=== DIRECTIONS FOR THIS TASK ===
The pictures in the listing below are to be skipped, while the lines between the line holding "Task: Click the" and the line holding "Viewport: 1024px width, 652px height.", inclusive, are to be output exactly.

RECORDS FOR THIS TASK Start Marker

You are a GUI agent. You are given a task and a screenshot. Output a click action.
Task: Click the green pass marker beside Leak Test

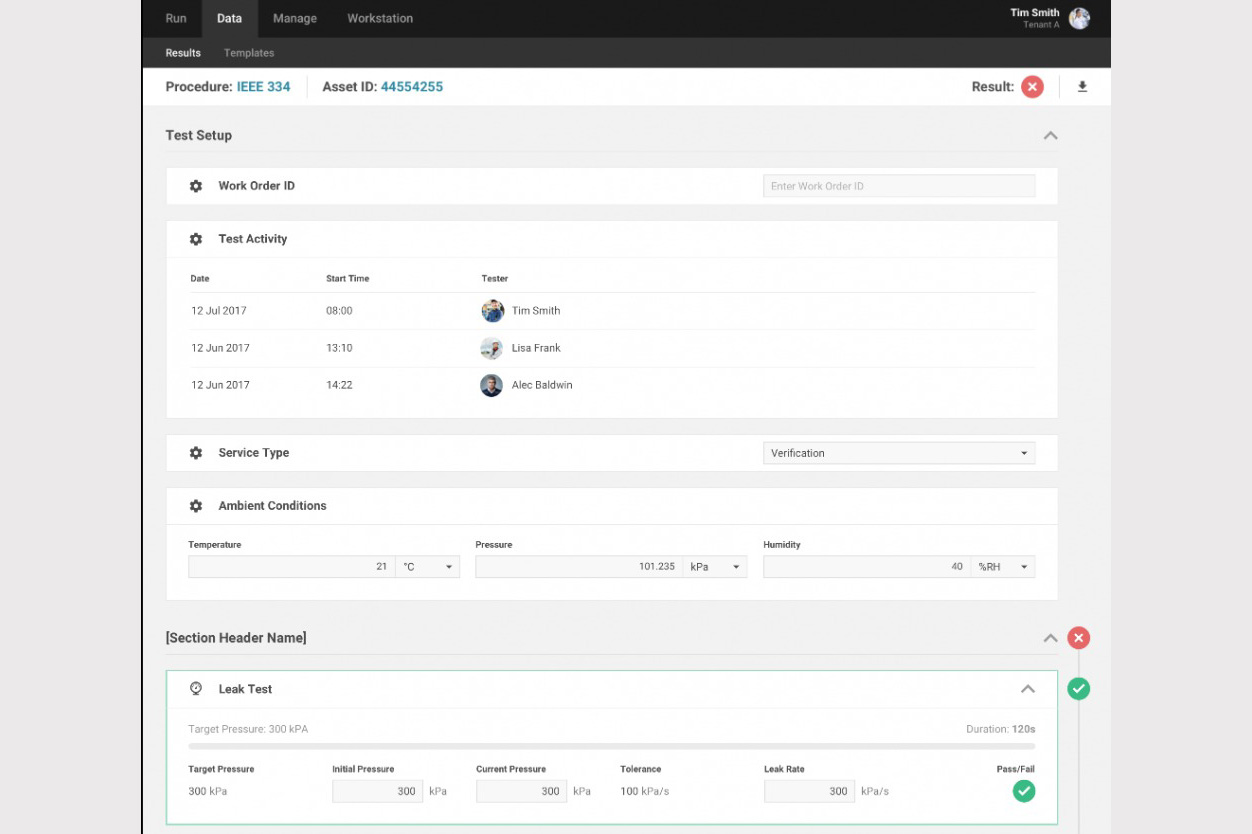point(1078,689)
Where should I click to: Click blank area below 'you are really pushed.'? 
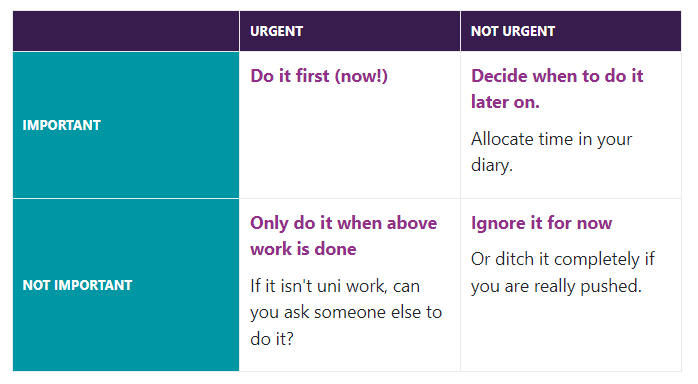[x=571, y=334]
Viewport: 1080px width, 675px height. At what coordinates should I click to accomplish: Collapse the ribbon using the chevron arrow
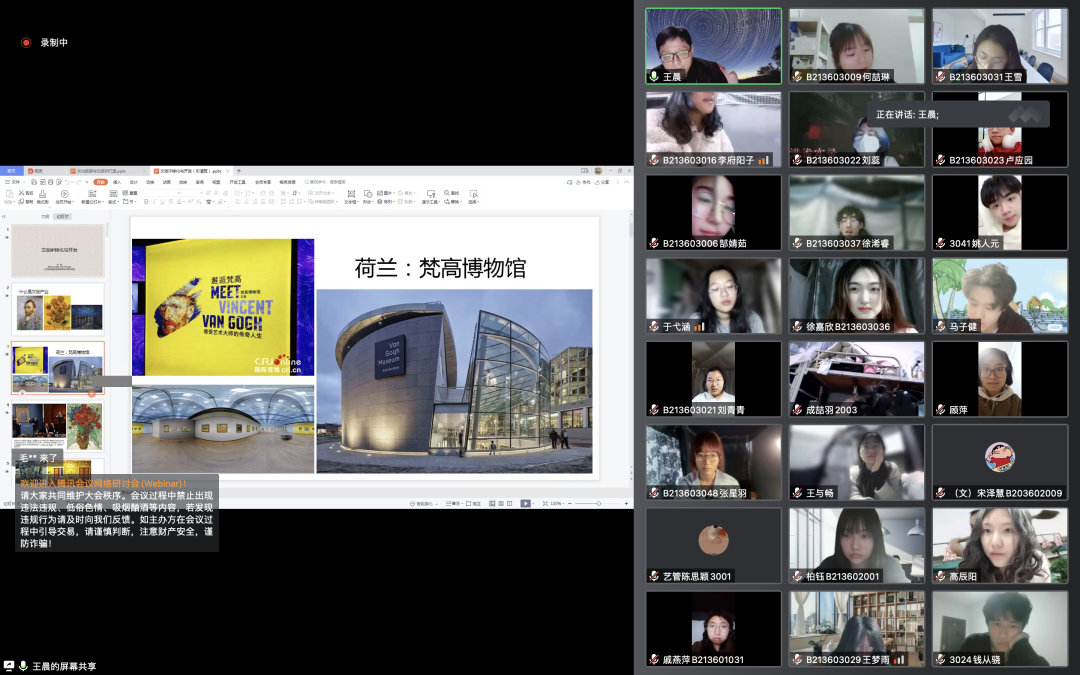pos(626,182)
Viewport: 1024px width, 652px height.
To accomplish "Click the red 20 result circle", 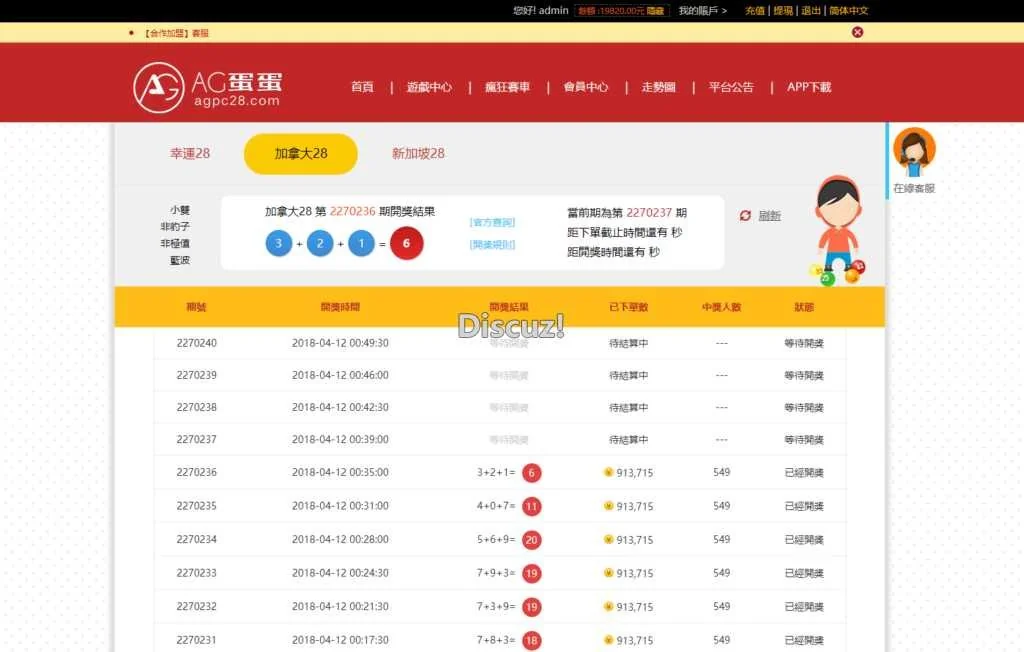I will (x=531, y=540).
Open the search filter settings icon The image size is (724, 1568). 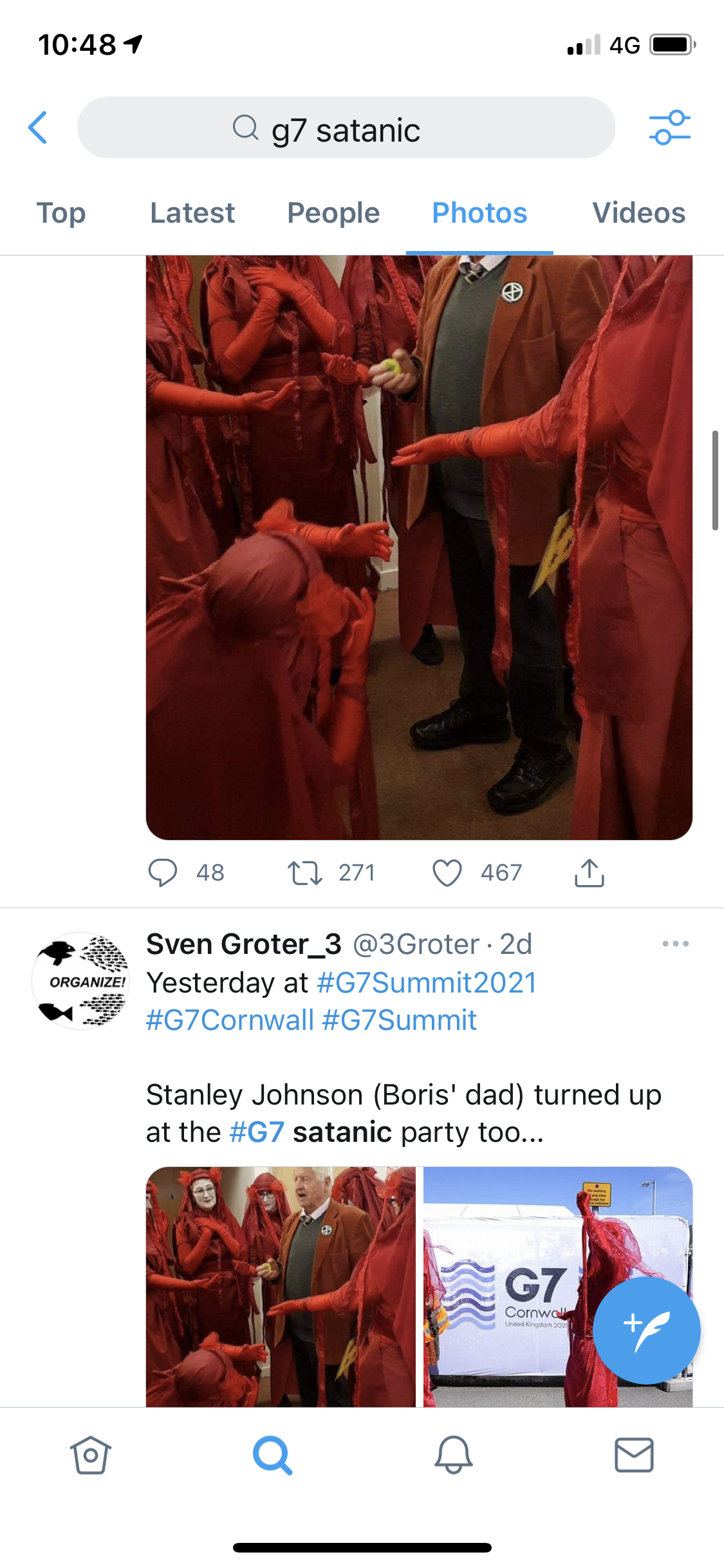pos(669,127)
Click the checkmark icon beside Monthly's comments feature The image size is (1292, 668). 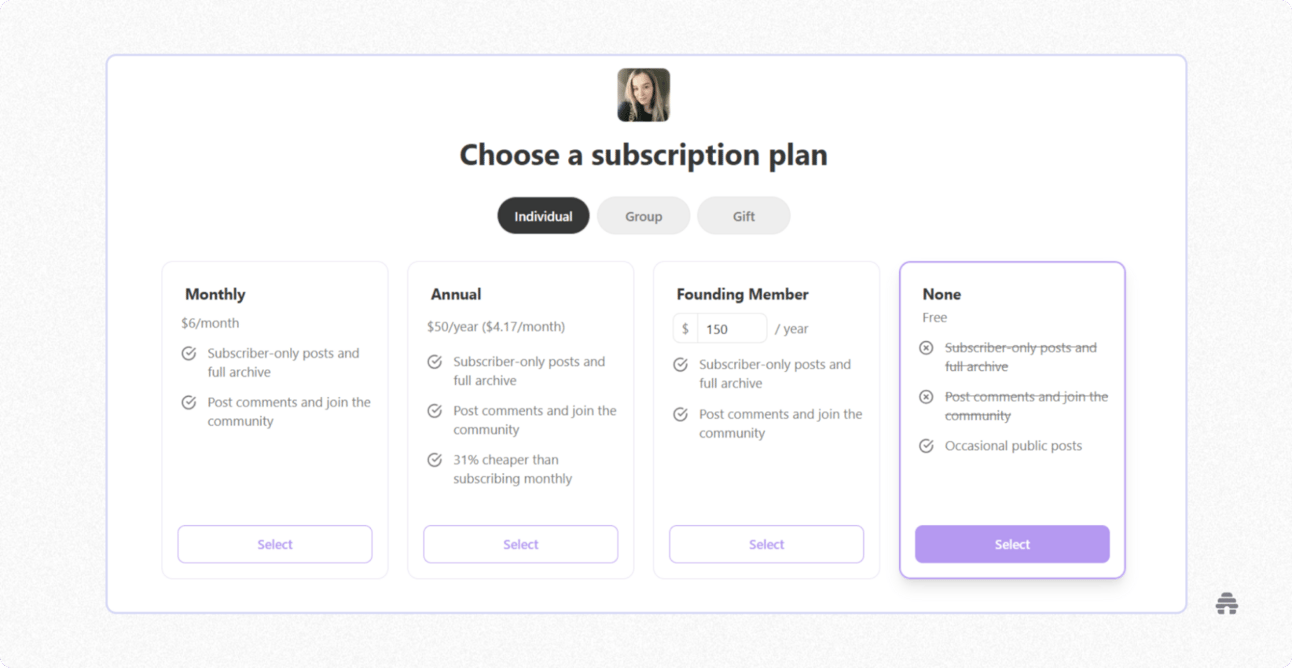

RECORDS FOR THIS TASK End Marker

=== RESPONSE AREA ===
Task: Click the green pass marker beside Leak Test

point(1078,689)
Where should I click to: Click blank area below 'you are really pushed.'? 
[x=571, y=334]
Viewport: 1080px width, 675px height. At what coordinates should I click to accomplish: Collapse the ribbon using the chevron arrow
pos(626,182)
Viewport: 1024px width, 652px height.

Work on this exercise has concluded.